C’est donc un principe de justice et d’efficacité qui nous a guidés dans le combat que je mène depuis deux ans avec le Président de la République pour convaincre les États européens, un par un, d’avancer dans cette direction.
La taxe que nous vous proposons ce matin a un taux de 3 %. Elle porte sur le chiffre d’affaires, qui est aujourd’hui la seule donnée disponible et crédible qui nous permette de mettre en place une telle imposition. Elle ne vise que les entreprises dont le chiffre d’affaires numérique – j’insiste sur ce dernier mot – est supérieur à 750 millions d’euros à l’échelon international et à 25 millions au plan national. Le chiffre d’affaires total de ces entreprises peut être bien plus élevé, mais c’est uniquement le chiffre d’affaires numérique qui sert de base fiscale.
Enfin, cette taxe est temporaire. Je redis à cette tribune que, dès que l’OCDE aura adopté une solution crédible de taxation des activités du numérique, la France retirera sa taxe nationale. Je veux être très clair avec vous sur ce point.

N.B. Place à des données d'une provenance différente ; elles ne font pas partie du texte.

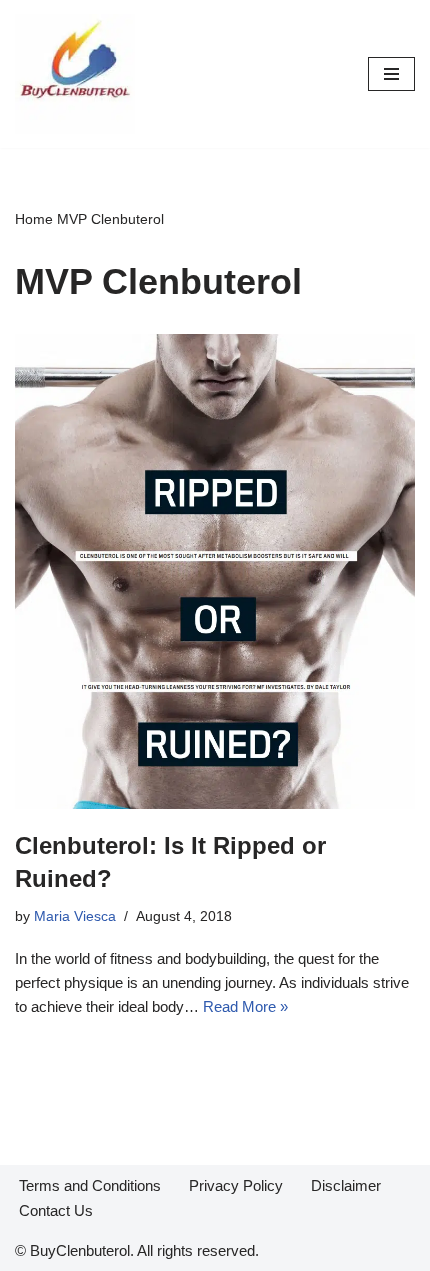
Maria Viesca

Quelles conclusions pouvons-nous tirer du débat que nous avons eu et des différentes réactions que cette taxe nationale sur les activités numériques suscite ?
D’abord, on peut déduire une conclusion nationale. Je tiens à répéter à M. de Montgolfier que la sécurité juridique de cette taxe est confirmée, à l’échelon national, par le Conseil d’État et, au plan européen, par la Commission européenne, puisque le dispositif que nous adoptons est celui-là même qui avait été proposé par la Commission.

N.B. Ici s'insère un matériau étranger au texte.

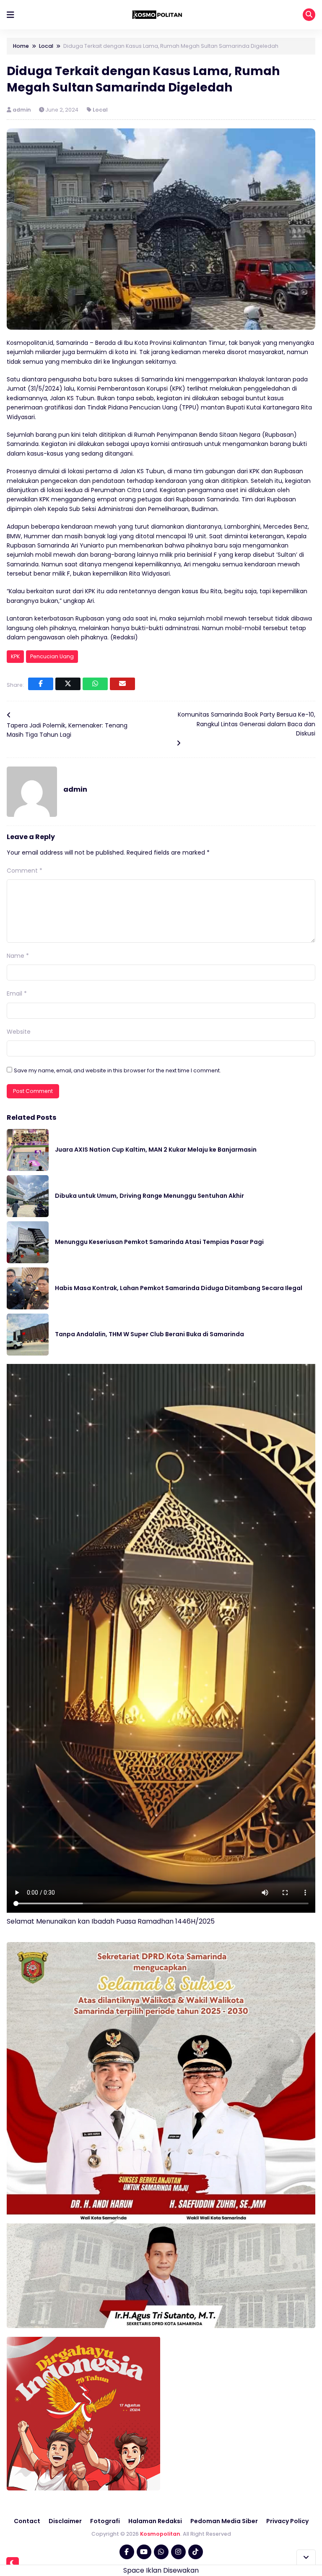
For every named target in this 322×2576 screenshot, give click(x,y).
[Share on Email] (122, 684)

Cela dit, il est à mon sens de bonne politique d’avoir prévu un rapport d’évaluation de cette taxe et un rapport sur l’évolution des négociations internationales ; j’en remercie le Sénat. Dès lors que je prends l’engagement de retirer cette taxe nationale dès qu’une décision efficace aura été adoptée à l’échelle internationale, à celle de l’OCDE, il est sage et légitime de prévoir un rapport sur ces négociations.
Des conclusions doivent également être tirées à l’échelon européen. Je me suis battu, depuis 2017, pour convaincre nos partenaires européens. Au début, nous étions deux pays, puis cinq, dès l’automne de 2017 : l’Espagne, l’Italie, la Grande-Bretagne, l’Allemagne et la France. À la fin du mois d’octobre, nous étions dix-neuf États. Une proposition a été faite par la Commission européenne, dont on a débattu au long de réunions des ministres des finances européens.
En toute dernière étape, vingt-quatre États étaient prêts à adopter cette solution de taxation du chiffre d’affaires des géants du numérique, par souci de justice et d’efficacité. Toutefois, quatre États européens ont pu bloquer l’accord qui rassemblait les vingt-quatre autres : la Suède, la Finlande, le Danemark et l’Irlande. Je ne me résigne pas à ce que, en Europe, une minorité puisse bloquer la majorité. Je considère que, s’il y a une conclusion à tirer de ces débats européens, c’est bien la nécessité de passer de l’unanimité à la majorité qualifiée pour les décisions portant sur certaines dispositions fiscales.